Task instructions>
Reproduce the listing below, changing every "screenshot" to "screen capture" and leaving everything else as it is.

::: Record extracts :::

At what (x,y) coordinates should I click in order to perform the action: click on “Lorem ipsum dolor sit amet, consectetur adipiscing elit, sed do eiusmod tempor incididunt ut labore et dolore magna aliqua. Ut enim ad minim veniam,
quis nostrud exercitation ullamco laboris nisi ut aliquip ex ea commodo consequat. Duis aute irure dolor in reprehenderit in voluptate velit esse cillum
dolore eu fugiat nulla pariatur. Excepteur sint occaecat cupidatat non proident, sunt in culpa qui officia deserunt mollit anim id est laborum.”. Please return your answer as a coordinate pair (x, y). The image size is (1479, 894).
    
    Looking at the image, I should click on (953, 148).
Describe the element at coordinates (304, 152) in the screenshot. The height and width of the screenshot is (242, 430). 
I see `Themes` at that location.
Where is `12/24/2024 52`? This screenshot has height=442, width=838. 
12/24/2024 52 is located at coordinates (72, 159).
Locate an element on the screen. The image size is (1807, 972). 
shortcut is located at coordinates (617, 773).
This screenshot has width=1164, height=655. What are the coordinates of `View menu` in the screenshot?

:::

Reply to the task>
At what (x,y) coordinates should I click in order to perform the action: click on “Lorem ipsum dolor sit amet, consectetur adipiscing elit, sed do eiusmod tempor incididunt ut labore et dolore magna aliqua. Ut enim ad minim veniam,
quis nostrud exercitation ullamco laboris nisi ut aliquip ex ea commodo consequat. Duis aute irure dolor in reprehenderit in voluptate velit esse cillum
dolore eu fugiat nulla pariatur. Excepteur sint occaecat cupidatat non proident, sunt in culpa qui officia deserunt mollit anim id est laborum.”. Please return your answer as a coordinate pair (x, y). The image size is (1479, 894).
    
    Looking at the image, I should click on (953, 148).
Describe the element at coordinates (304, 152) in the screen capture. The height and width of the screen capture is (242, 430). 
I see `Themes` at that location.
Where is `12/24/2024 52`? This screen capture has height=442, width=838. 
12/24/2024 52 is located at coordinates (72, 159).
Locate an element on the screen. The image size is (1807, 972). 
shortcut is located at coordinates (617, 773).
This screen capture has width=1164, height=655. What are the coordinates of `View menu` in the screen capture?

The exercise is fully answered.